TCP/IP Protocols – Part 1

This series will be mostly for personal reference as I go through W. Richard Stevens’ “TCP/IP Illustrated- Volume 1 – The Protocols” textbook. Some of the notes will appear random. I will most likely skip over large portions that are either very simple or uninteresting.

Seeing how protocols operate in varying circumstances provides a greater understanding of how they work and why certain design decisions were made. This book will cover Ping, Telnet, Rlogin, FTP, SMTP, X, Traceroute, DNS, TFTP, BOOTP, SNMP, NFS, and RPC. The majority of those protocols are implemented via TCP and/or UDP on top of IP. The only exception is Ping, which uses ICMP and does not use TCP or UDP. This is common trick interview question: “Which layer of the OSI model does ICMP reside?” Many will say Transport, but really ICMP is part of the Network layer. ICMP and IGMP messages are encapsulated in IP datagrams. A similar trick question could include ARP and RARP which are actually part of the Link layer, below IP.

Chapter 1 – Introduction

The TCP/IP protocol suite has far exceeded its original estimates. Initially it started as a government funded research project. There are 4 major layers to the suite: Link, Network, Transport, and Application. The OSI “Open Systems Interconnection” model further expands these layers to offer more granularity. Link layer contains the device driver and network interface card. Network layer handles routing. Transport provides data flow control, both reliable and unreliable. Application layer handles details of the particular application being used. The layers below application are the supporting framework; they are application-agnostic. The unit name used in networking is the octet. While today the octet is 1 byte in size (8 bits), that was not always the case. The early development for TCP/IP was done on a DEC-10 machine (aka PDP-10), which didn’t use 8-bit bytes.

Encapsulation

A physical property of an Ethernet frame is that the size of its data must be between 46 and 1500 bytes. Some internet routers allow jumbo frames, but not all. Sending a jumbo frame to a incapable router could result in fragmentation, or the packet may just be dropped (need to confirm).

RFC

RFCs “Request For Comment” are the official standards of the internet community. They are living design documents. The Assigned Numbers RFC specifies all the magic numbers and constants that are used in internet protocols. The Router Requirements RFC specifies the unique requirements of routers. There are some interesting sections in that particular RFC, for example the “robustness principle.” This particular RFC was last updated in 1995.

**Element lookup records**.
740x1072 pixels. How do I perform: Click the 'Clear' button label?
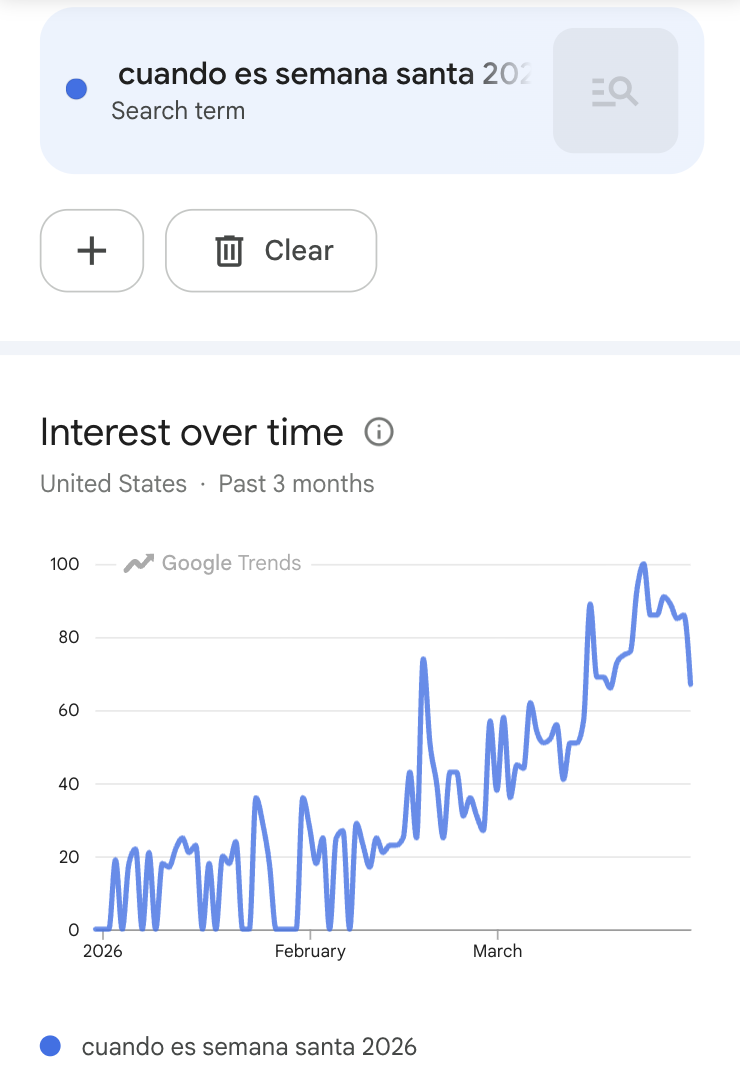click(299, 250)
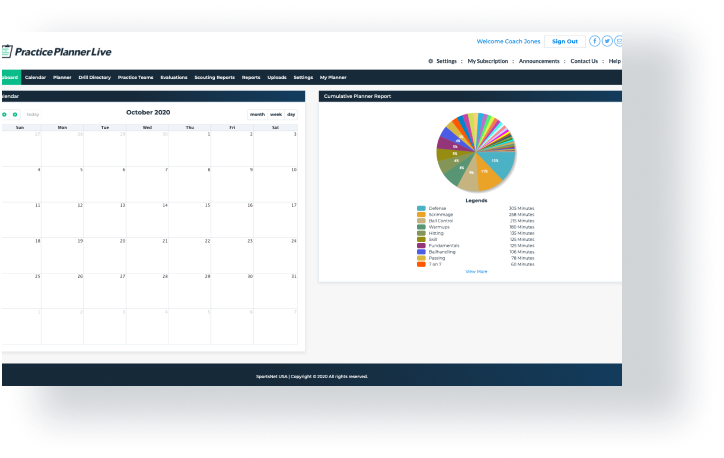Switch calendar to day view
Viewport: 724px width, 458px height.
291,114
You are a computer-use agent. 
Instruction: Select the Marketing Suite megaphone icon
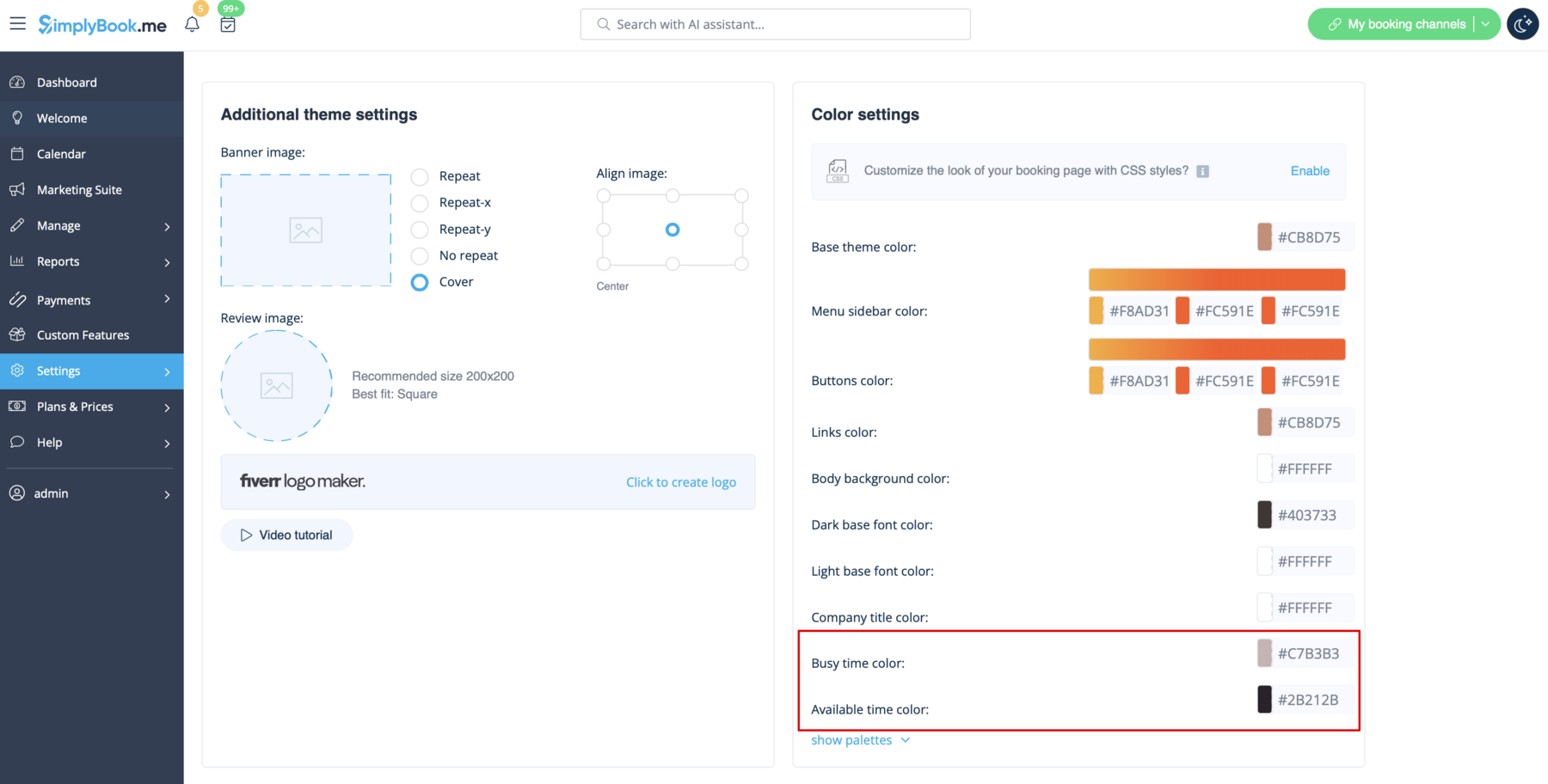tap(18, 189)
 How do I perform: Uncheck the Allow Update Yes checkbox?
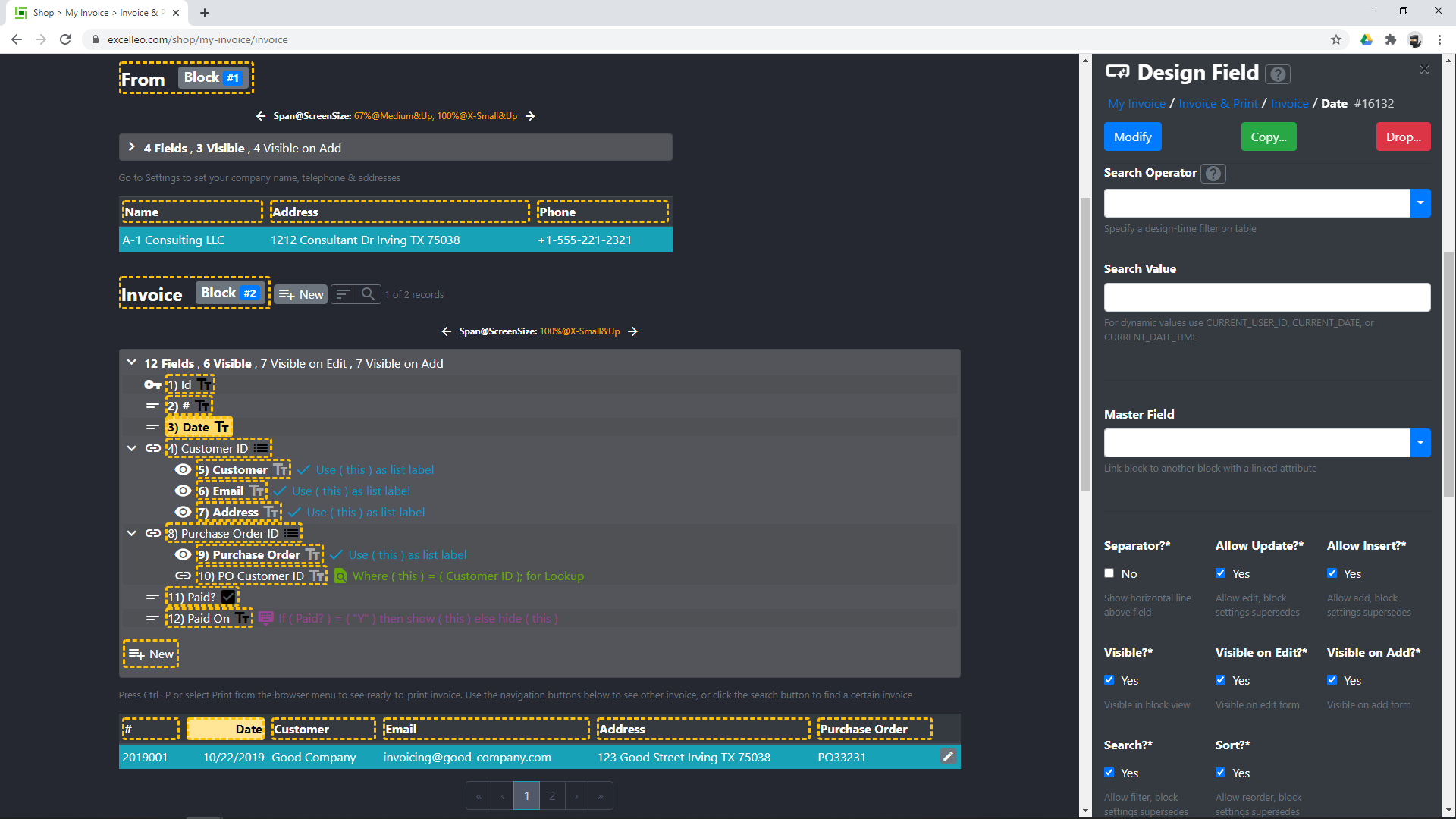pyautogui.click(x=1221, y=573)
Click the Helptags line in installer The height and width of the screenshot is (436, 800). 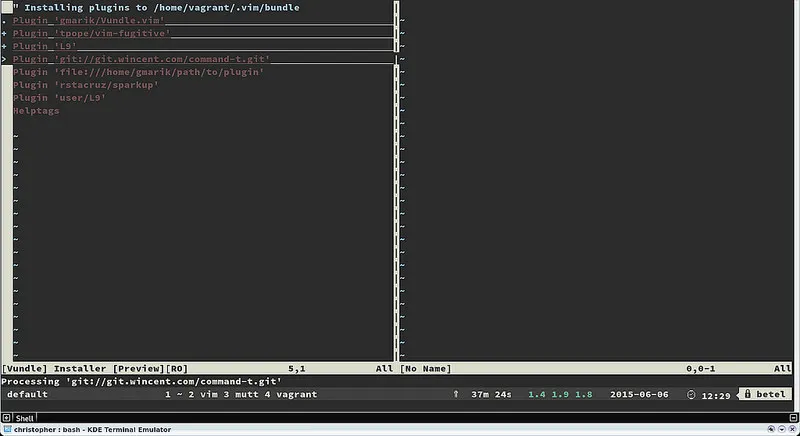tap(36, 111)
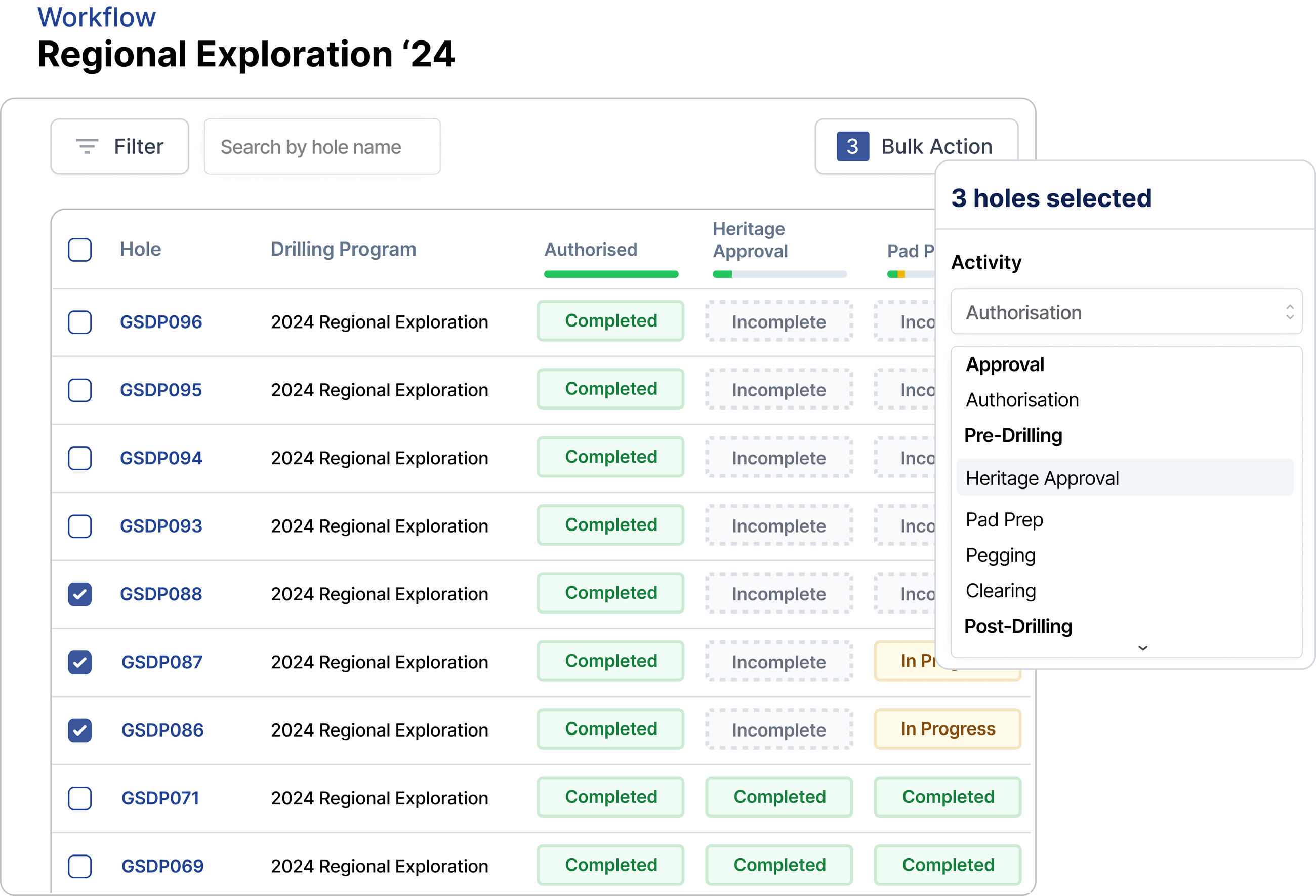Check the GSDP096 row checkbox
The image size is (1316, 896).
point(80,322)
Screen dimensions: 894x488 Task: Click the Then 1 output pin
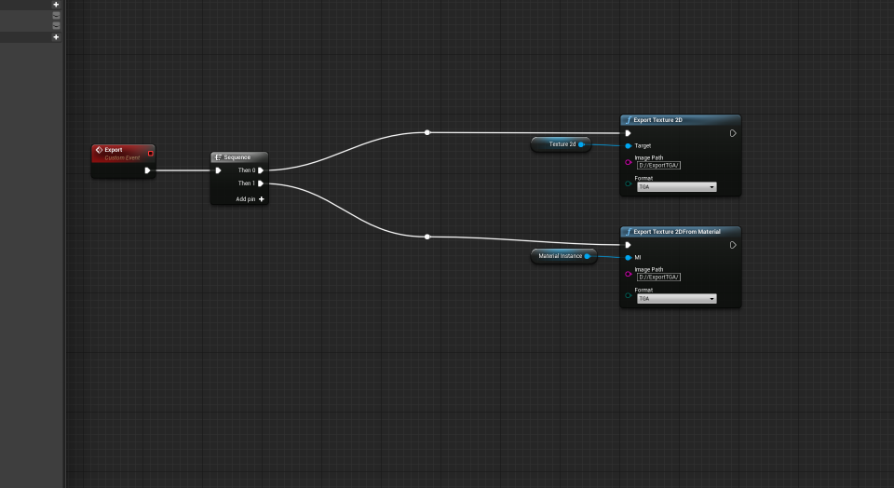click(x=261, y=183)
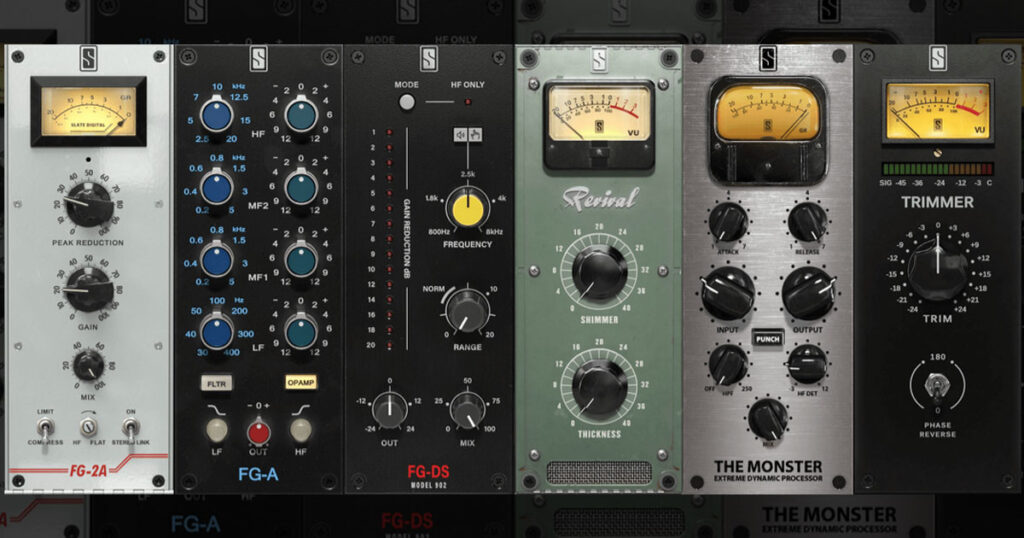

**PROBLEM 1**.
According to the TCP/IP notes, why was an octet not always 1 byte in size? Answer in one to three sentences.
**PROBLEM 2**.
Say whether each statement agrees with the TCP/IP notes, answering yes or no and quoting the deciding words: (a) Ping is implemented via UDP on top of IP. (b) ARP and RARP are part of the Link layer. (c) The Router Requirements RFC was last updated in 1995.
**PROBLEM 3**.
Continue the TCP/IP notes from the point where they stop.

**ANSWER 1**.
The early development of TCP/IP was done on a DEC-10 machine, also known as the PDP-10, and that machine didn't use 8-bit bytes.

**ANSWER 2**.
(a) No: "The only exception is Ping, which uses ICMP and does not use TCP or UDP."
(b) Yes: "ARP and RARP which are actually part of the Link layer, below IP."
(c) Yes: "This particular RFC was last updated in 1995."

**ANSWER 3**.
1.3.2 Robustness Principle

   At every layer of the protocols, there is a general rule (from
   [TRANS:2] by Jon Postel) whose application can lead to enormous
   benefits in robustness and interoperability:

                      Be conservative in what you do,
                be liberal in what you accept from others.

   Software should be written to deal with every conceivable error, no
   matter how unlikely.  Eventually a packet will come in with that
   particular combination of errors and attributes, and unless the
   software is prepared, chaos can ensue.  It is best to assume that the
   network is filled with malevolent entities that will send packets
   designed to have the worst possible effect.  This assumption will
   lead to suitably protective design.  The most serious problems in the
   Internet have been caused by unforeseen mechanisms triggered by low
   probability events; mere human malice would never have taken so
   devious a course!

   Adaptability to change must be designed into all levels of router
   software.  As a simple example, consider a protocol specification
   that contains an enumeration of values for a particular header field
   - e.g., a type field, a port number, or an error code; this
   enumeration must be assumed to be incomplete.  If the protocol
   specification defines four possible error codes, the software must
   not break when a fifth code is defined.  An undefined code might be
   logged, but it must not cause a failure.

Another interesting RFC to check out is RFC 1000, the “Request For Comments Reference Guide” which is designed to provide a historical account by categorizing and summarizing of the Request for Comments numbers 1 through 999 issued between the years 1969-1987. See it here.

Chapter 2 – Link Layer

The link layer uses 48-bit hardware addresses as opposed to the IPv4 layer’s usage of 32 bit addresses. PPP (Point-To-Point Protocol) is still used today, it fixes the shortcomings of the serial protocol SLIP (Serial Line IP). Each frame begins and ends with a flag byte 0x7e. That byte is followed by an address byte of 0xff, then a control byte 0x03. Most of these network protocols are just tag-length-value types describing the size of chunks, and/or they have defined unchanging offsets for protocol fields. It simple and fast to parse the bytes on the wire due to this design. Thinking about it, I’m not sure it could have been designed any other way.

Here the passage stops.